This invention relates to a device for encoding a pattern or picture, such as at least one hand-printed letter or a drawing, by predictive encoding. A pattern encoding device according to this invention is well applicable to a transmitter of a facsimile transmission system.
It is general on encoding a pattern into an encoded signal together with a background of the picture to resort to predictive encoding wherein correlation between successive information pieces, such as picture elements sampled from the pattern and the background, is utilized in order to compress the bandwidth or the amount of the encoded signal to be transmitted from a transmitter to a receiver or receivers and thereby to make an effective use of a transmission channel as regards both frequency and time. On the other hand, it is already known to pre-process the pattern with a view to achieving a higher compression ratio and consequently a higher transmission speed.
Thinning is an advantageous pre-processing scheme when an original pattern consists of at least one original line having an original line width of from one to several picture elements. According to the thinning process, such an original pattern is thinned in the transmitter into a thinned pattern consisting of at least one thinned line, each having a thinned line width of substantially one picture element and being representative of a skelton or a medial line of each original line. The thinned pattern as called herein is not visible but is represented by a pre-processed signal, which is encoded into an encoded signal, such as a run-length code signal, for transmission to the receiver or receivers. In the receiver, a signal representative of the thinned pattern is recovered from the encoded signal. The thinned pattern thus recovered is thickened into a reproduced or reconstructed pattern that is similar to the original pattern to a certain extent of faithfulness.
Thinning, however, is not always advantageous. Not a few original or unthinned patterns have to be encoded directly without thinning when the patterns reproduced in at least one of the receivers should be as faithful to the original patterns as possible. It is therefore desirable that a pattern encoding device be capable of encoding a variety of patterns selectively with the thinning process utilized to attain a higher transmission speed and without using the thinning process to thereby insure reproduction with a best possible degree of faithfulness.
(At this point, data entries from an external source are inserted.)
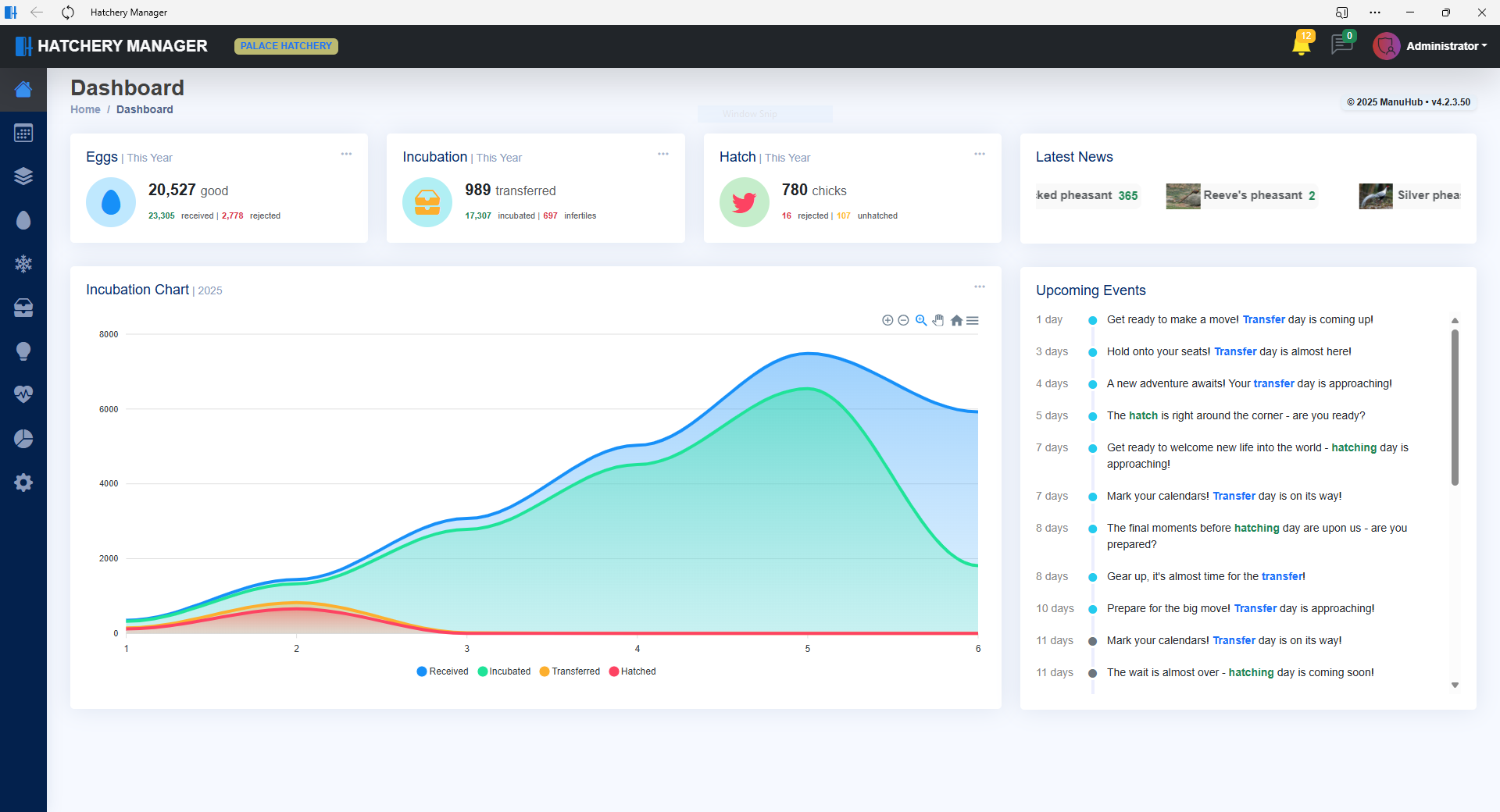Open the calendar icon in the sidebar
The height and width of the screenshot is (812, 1500).
pos(23,132)
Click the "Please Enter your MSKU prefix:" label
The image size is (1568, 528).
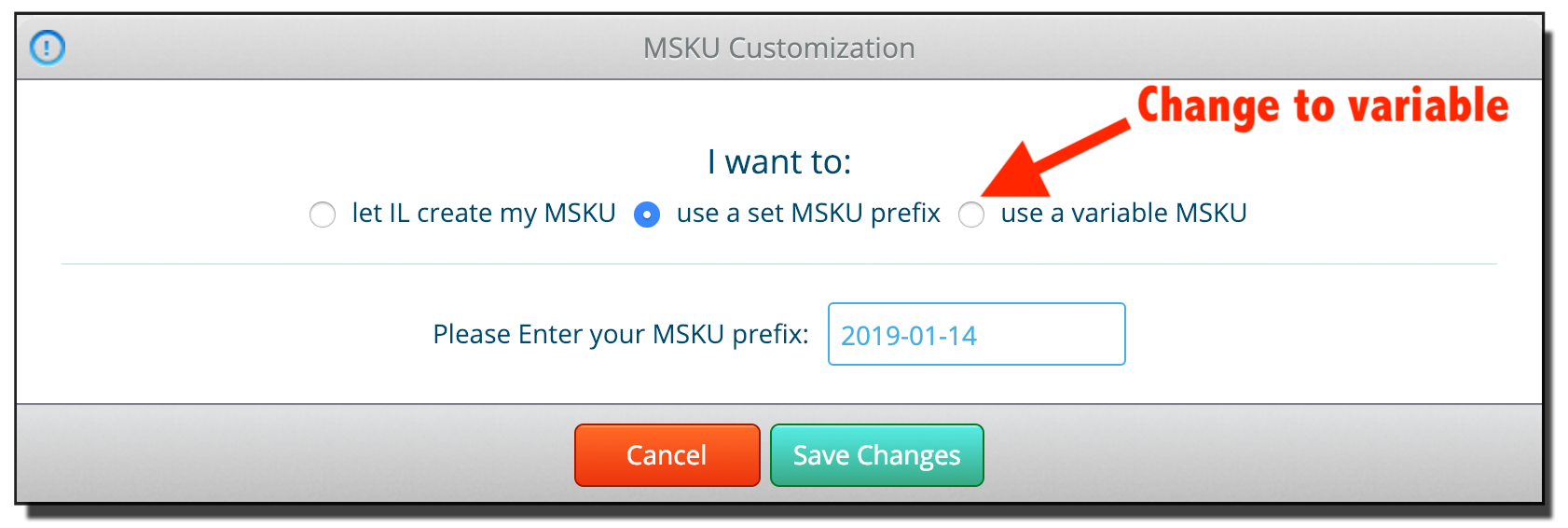tap(621, 334)
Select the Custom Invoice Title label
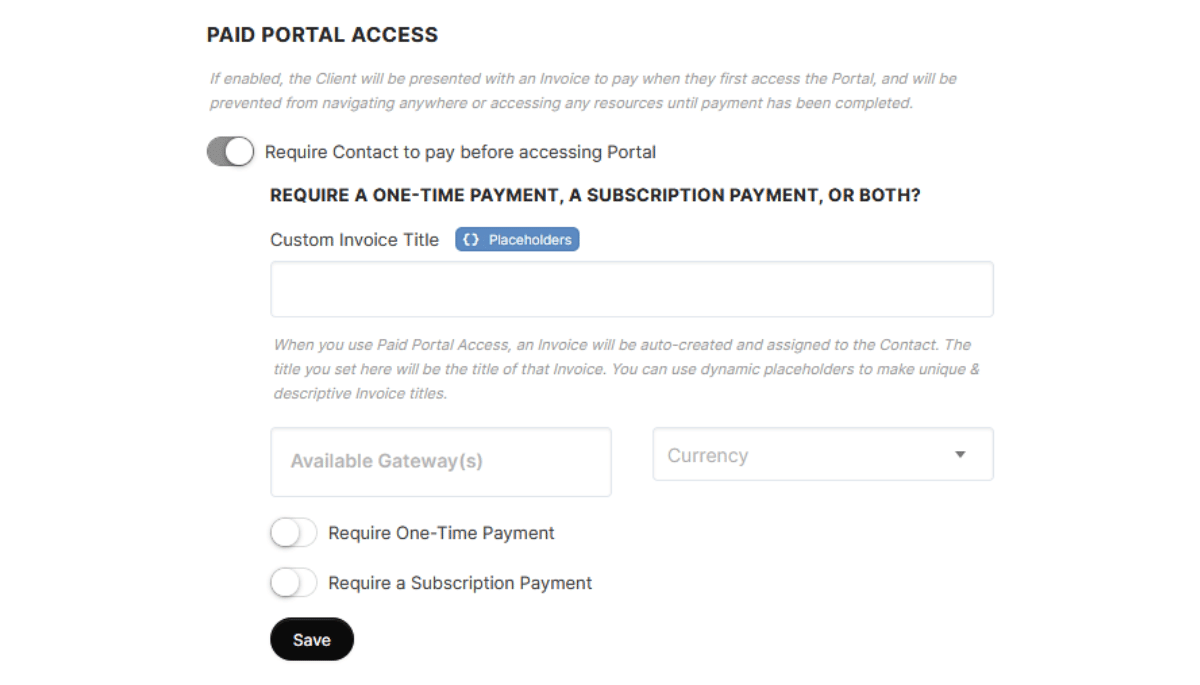1200x685 pixels. click(x=354, y=239)
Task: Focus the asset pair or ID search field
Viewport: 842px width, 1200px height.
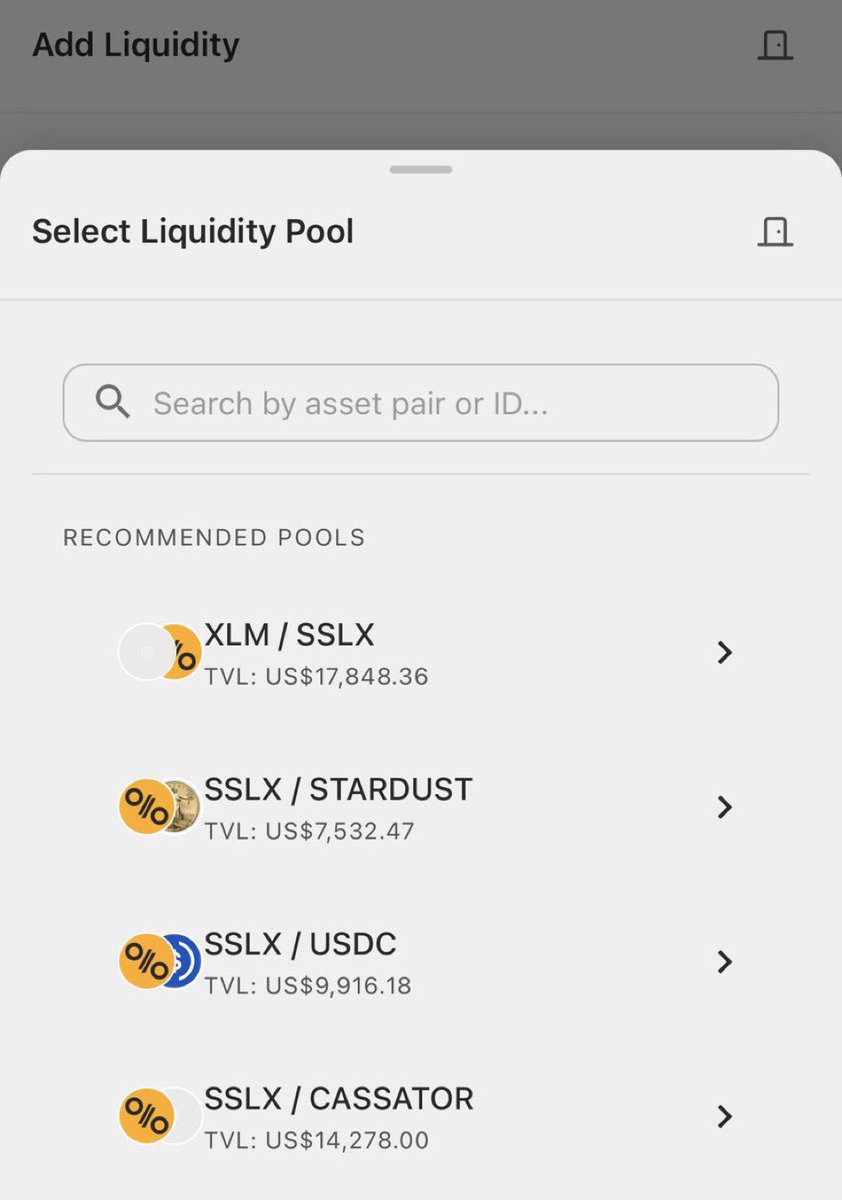Action: point(420,403)
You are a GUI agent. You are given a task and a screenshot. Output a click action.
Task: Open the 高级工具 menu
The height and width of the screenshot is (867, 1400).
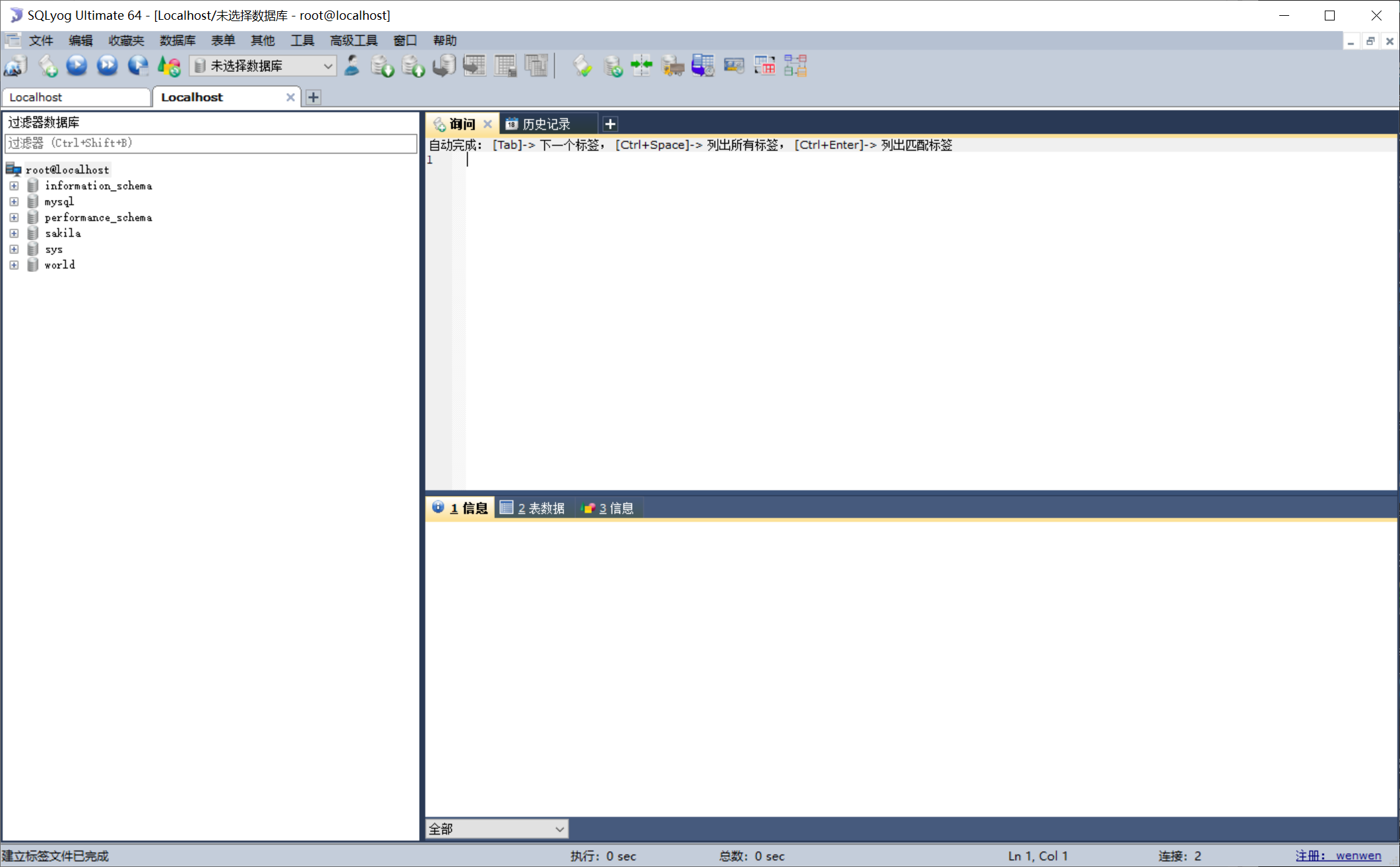[x=353, y=40]
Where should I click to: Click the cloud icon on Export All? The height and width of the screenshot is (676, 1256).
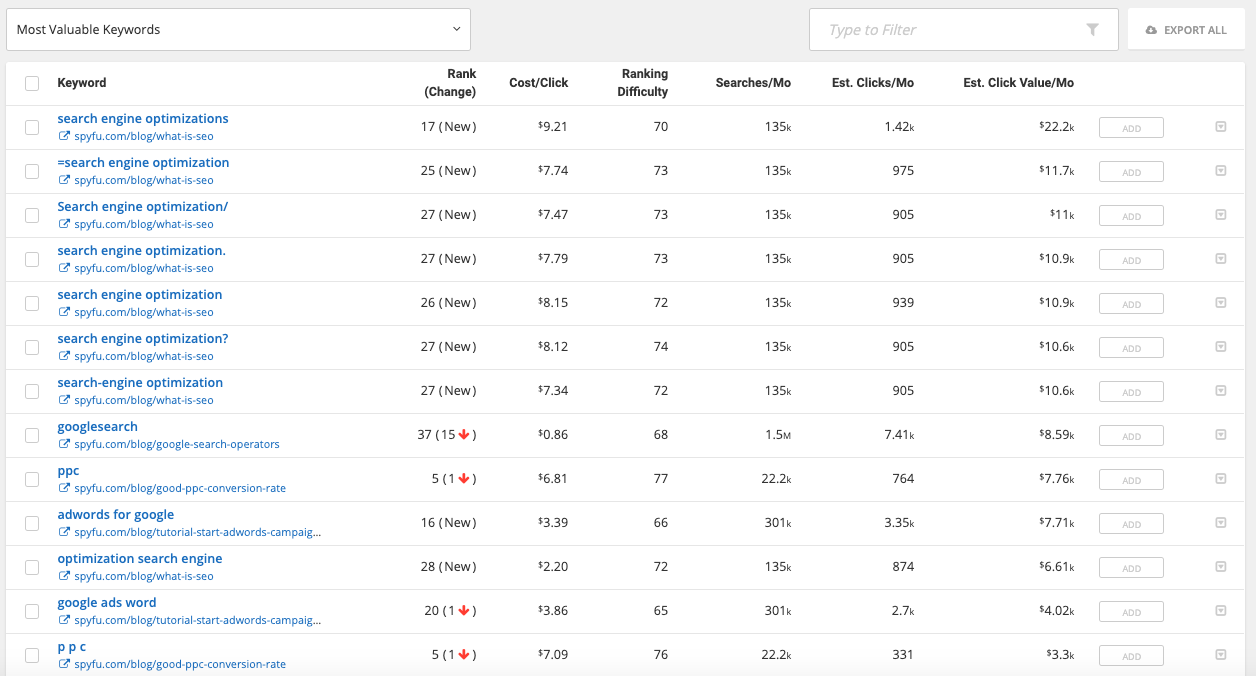click(x=1152, y=30)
As will later be described in detail with reference to a few of several figures of the accompanying drawing, different prediction rules or algorithms are necessary in a device for carrying out predictive encoding selectively for a thinned and an unthinned pattern. A conventional device for encoding information by predictive encoding, however, is operable in accordance with only one prediction rule. It has therefore been impossible to achieve predictive encoding selectively for the thinned and the unthinned patterns.